# IRE1 alpha may be causing abnormal loss of p53 at post transcriptional   level in chronic myeloid leukemia

**Authors:** Katte Rao Toppaldoddi

arXiv: 1701.05338 · 2017-01-20

## TL;DR

This paper suggests that IRE1 alpha may cause abnormal p53 mRNA degradation in CML, contributing to disease progression and drug resistance, and proposes targeting IRE1 alpha as a potential therapy.

## Contribution

It introduces a novel hypothesis that IRE1 alpha influences p53 mRNA stability in CML and proposes inhibiting IRE1 alpha as a new therapeutic approach.

## Key findings

- IRE1 alpha may cause p53 mRNA degradation in CML
- Inhibition of IRE1 alpha could restore p53 function
- Potential for new therapies targeting IRE1 alpha

## Abstract

Current treatment strategy for chronic myeloid leukemia (CML) mainly includes inhibition of tyrosine kinase activity, which has dramatically improved the prognosis of the disease but without cure. In addition some patients may become drug resistant. Thus there is still the need for other therapies to avoid resistance and if possible to cure the disease.

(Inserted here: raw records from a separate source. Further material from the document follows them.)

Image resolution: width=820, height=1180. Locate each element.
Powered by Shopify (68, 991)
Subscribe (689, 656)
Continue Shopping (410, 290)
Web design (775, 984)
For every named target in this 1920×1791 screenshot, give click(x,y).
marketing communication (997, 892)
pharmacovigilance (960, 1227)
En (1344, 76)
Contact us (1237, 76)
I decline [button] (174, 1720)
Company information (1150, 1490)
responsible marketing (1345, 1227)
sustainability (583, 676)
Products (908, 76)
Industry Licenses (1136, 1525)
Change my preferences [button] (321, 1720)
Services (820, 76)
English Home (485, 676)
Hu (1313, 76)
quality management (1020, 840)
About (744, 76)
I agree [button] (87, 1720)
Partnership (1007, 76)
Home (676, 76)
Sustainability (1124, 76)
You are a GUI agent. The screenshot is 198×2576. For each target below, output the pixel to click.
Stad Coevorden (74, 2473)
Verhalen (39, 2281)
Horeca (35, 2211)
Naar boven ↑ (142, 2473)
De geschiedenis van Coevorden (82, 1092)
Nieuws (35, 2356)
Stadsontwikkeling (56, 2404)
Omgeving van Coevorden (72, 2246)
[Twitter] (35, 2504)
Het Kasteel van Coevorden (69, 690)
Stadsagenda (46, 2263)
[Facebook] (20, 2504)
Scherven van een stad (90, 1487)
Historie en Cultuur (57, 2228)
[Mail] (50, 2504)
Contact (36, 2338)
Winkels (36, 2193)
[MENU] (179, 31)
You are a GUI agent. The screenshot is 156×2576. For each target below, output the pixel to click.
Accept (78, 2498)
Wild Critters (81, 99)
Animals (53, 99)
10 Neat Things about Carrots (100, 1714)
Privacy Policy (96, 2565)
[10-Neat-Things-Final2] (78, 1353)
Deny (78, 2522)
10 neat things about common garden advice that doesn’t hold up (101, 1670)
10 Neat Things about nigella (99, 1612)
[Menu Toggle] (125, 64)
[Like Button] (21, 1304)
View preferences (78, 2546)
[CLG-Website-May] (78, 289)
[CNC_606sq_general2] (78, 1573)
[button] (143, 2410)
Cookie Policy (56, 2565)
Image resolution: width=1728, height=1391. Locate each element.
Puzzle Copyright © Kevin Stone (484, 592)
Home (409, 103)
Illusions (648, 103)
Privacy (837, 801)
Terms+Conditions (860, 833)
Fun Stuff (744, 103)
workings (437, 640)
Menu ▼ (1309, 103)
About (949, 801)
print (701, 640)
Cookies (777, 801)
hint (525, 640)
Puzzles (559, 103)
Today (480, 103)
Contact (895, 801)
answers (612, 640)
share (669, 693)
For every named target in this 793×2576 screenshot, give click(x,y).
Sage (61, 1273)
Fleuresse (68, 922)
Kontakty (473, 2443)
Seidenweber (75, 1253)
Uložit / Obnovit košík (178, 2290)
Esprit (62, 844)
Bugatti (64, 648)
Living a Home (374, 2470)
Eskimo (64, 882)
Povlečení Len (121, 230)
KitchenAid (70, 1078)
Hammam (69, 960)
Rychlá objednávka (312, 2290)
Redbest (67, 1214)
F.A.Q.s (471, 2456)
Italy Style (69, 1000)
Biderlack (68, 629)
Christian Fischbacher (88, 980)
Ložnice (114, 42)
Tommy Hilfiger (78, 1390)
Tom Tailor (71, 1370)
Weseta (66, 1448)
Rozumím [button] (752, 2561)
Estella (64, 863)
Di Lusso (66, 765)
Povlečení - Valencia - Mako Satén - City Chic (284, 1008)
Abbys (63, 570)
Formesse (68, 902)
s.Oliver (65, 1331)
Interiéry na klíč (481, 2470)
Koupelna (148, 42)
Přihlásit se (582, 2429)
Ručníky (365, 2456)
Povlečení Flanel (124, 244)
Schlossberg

Loss of p53 is known to play an important role in the disease progression of CML and causes drug resistance. Here I propose that in CML, inositol requiring enzyme 1 alpha (IRE1 alpha) may cause abnormal degradation of p53 mRNA resulting in inhibition of apoptosis in leukemic clonal cells, which has not been elucidated before. Hence, I propose that inhibition of endoribonuclease activity of IRE1 alpha with small molecule inhibitors may provide a novel strategy to enhance p53 function in CML leukemic clones to overcome the limitations of current treatment regimens.